Saved data entries:
====================

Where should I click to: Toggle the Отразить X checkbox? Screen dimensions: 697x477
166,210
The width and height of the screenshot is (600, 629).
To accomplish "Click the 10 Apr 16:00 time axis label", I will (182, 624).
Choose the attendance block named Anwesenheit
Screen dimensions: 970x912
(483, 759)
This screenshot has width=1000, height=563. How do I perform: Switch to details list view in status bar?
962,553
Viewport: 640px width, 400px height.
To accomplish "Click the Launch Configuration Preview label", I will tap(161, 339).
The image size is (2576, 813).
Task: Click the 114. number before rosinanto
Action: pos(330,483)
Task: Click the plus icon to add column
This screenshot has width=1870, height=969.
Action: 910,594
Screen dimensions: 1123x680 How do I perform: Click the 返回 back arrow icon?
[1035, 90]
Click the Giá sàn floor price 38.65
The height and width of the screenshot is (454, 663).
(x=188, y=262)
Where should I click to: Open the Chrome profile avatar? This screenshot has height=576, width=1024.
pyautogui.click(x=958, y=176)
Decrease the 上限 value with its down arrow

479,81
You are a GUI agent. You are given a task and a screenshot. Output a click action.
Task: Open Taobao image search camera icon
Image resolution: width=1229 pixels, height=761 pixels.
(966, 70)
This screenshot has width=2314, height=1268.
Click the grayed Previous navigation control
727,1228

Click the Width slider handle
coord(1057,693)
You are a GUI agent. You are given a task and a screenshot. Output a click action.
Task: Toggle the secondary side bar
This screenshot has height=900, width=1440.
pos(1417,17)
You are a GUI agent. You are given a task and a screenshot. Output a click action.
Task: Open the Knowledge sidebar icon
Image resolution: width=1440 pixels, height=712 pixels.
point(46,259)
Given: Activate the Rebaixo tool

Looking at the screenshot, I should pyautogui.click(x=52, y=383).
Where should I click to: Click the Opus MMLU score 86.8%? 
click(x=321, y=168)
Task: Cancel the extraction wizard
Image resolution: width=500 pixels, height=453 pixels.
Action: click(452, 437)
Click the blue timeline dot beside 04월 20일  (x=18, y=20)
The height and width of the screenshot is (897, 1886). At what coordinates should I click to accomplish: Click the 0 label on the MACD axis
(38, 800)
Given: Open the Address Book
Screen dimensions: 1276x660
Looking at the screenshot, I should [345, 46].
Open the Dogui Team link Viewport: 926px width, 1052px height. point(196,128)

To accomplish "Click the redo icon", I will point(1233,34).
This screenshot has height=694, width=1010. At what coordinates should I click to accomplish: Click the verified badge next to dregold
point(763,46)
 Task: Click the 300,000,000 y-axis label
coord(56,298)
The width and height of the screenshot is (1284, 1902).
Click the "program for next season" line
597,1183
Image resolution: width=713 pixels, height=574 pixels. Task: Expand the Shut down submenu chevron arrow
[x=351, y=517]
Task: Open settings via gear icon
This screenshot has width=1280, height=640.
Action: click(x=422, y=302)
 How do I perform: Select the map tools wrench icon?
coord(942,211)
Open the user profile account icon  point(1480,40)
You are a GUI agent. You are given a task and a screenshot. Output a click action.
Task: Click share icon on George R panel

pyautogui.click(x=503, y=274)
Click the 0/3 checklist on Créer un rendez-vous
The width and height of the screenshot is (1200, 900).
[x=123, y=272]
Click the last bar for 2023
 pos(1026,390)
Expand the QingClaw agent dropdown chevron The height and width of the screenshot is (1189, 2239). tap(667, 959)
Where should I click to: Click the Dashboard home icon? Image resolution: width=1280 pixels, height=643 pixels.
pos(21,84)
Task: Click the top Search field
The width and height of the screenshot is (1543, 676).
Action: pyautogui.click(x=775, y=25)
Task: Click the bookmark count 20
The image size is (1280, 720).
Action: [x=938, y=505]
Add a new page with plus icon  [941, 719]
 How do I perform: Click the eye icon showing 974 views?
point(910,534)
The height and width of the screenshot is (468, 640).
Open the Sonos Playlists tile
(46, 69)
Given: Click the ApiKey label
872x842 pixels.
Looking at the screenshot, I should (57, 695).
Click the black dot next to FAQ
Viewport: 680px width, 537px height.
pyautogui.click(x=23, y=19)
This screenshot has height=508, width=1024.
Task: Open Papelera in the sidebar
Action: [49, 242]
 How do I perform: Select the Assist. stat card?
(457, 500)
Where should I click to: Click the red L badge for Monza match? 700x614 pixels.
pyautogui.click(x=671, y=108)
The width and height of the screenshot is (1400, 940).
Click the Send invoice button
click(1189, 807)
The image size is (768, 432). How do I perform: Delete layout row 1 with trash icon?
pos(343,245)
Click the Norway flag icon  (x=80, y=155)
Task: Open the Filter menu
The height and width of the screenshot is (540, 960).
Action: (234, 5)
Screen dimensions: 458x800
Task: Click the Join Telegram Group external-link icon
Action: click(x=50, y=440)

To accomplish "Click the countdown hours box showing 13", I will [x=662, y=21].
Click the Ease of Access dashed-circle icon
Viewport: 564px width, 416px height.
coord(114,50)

====================

• _Work instruction_:
Only one thing belongs in the answer: the number of lines of the data that contain the string "plus".

• _The completed task_:
2